I’ve attached the log file if by chance it might be useful. I can also share the assembly and depth file (created from one BAM file where one sample’s reads were mapped onto its own assembly). Here is the command I used:

metabat2 -i assembly.fasta -a depth.txt \
-m 1500 -o bins/bin -t 8 --unbinned --seed 42 -v

I get this error in MetaBAT 2.14 as well (both compiled from the release here and bioconda).

Best,
Bryan

Comments (8)

  1. Rob Egan

    Hi Bryan,

    So my first thought is that the assembly.fasta has duplicate entries. Looking at the code I do not immediately see a way that a given sequence would be in both a bin and unbinned files, or more surprisingly for one contig to be in multiple bins and/or repeated in a bin, unless the assembly file itself has duplicate entries.

    If you are seeing non-deterministic behavior with the --seed option then the first guess explanation would be a race between threads, but again I don’t see that in the code.

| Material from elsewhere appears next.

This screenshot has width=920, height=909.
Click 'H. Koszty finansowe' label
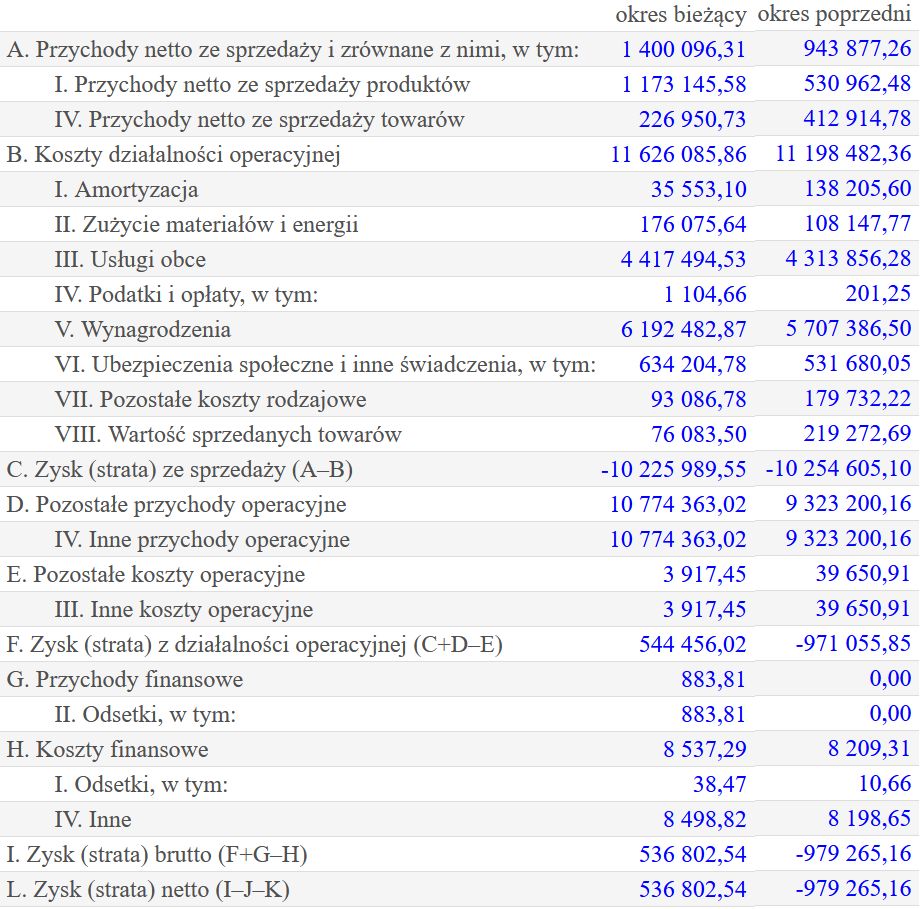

    I do, however, see a potential problem where contigs would not be reported in the unbinned file if they were clustered into a bin but the total size of the bin did not meet the minClusterSize threshold, and so were not reported… but that isn’t the problem you are reporting.

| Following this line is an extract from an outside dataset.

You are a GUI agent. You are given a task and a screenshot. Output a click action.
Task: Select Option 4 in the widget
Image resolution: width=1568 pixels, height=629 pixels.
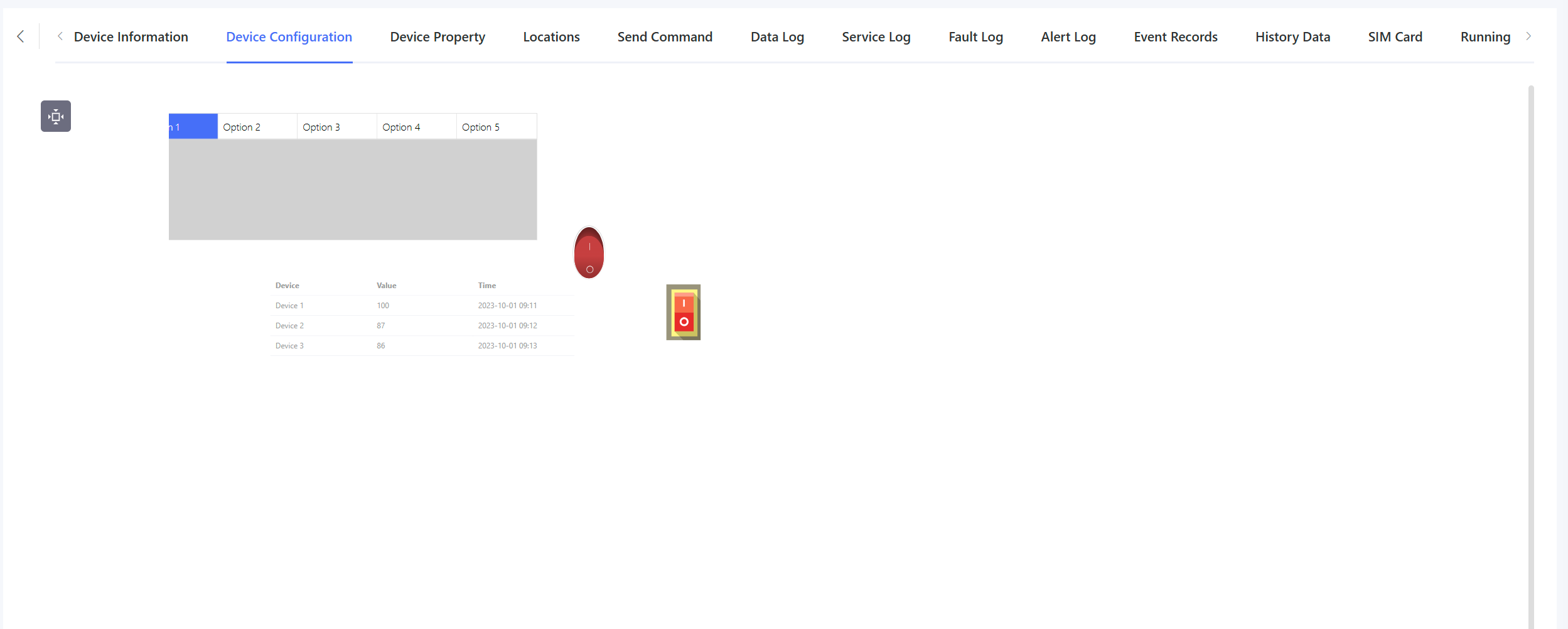point(416,127)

    If you verify that the assembly.fa has all unique entries, then having the data that can reproduce the problem would help me track down the issue that you are observing.

    Best,

    Rob

  2. Bryan Merrill reporter

    Hi Rob,

    I checked the assembly.fa files for these samples, and they do not have duplicate entries. I have not yet tested whether the duplicated contigs behavior is deterministic given the same input (while setting --seed to the same number both times). What’s the best way to pass along the files? Thanks so much for looking into this!

    Best,
    Bryan

  3. Rob Egan

    I think that I found the problem – a race in the output and inadvertent re-use of the same buffer between threads. It has the potential to make incorrect bins, but in practice I only saw it give a few incorrect entries or omissions in the unbinned file when running in the default multi-threaded mode. I’m testing the fix that should both ensure that all unbinned contigs get into that file and no duplicates do.

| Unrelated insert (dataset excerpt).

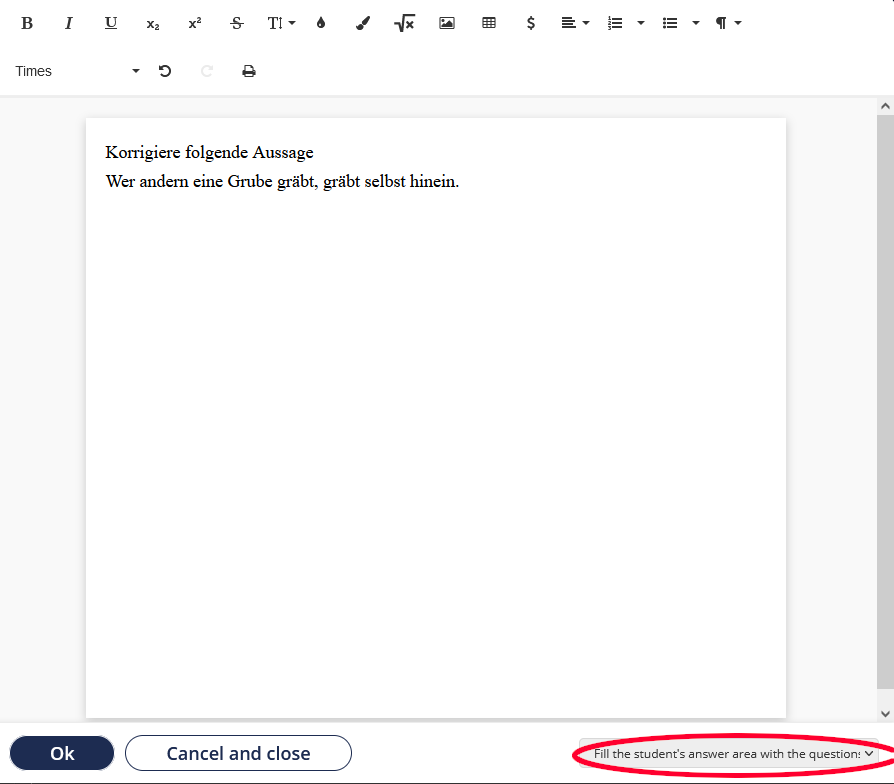This screenshot has width=894, height=784.
Task: Open the font size dropdown
Action: coord(281,23)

  4. Bryan Merrill reporter

    That’s great news! Thanks for looking into this. Is the real destination of the duplicate contigs is the unbinned bin, or numbered bin? Or is it different each time?

  5. Rob Egan

    if it is is in a bin file, then it should be in the bin file. The bug has a very small chance of corruption of a bin file but a significant chance of corruption of the unbinned file… just how the threads land and buffers and page sizes, I believe. The tests of the fix look good so far and always produce identical bins (with the same --seed) regardless if it uses 1 thread or many.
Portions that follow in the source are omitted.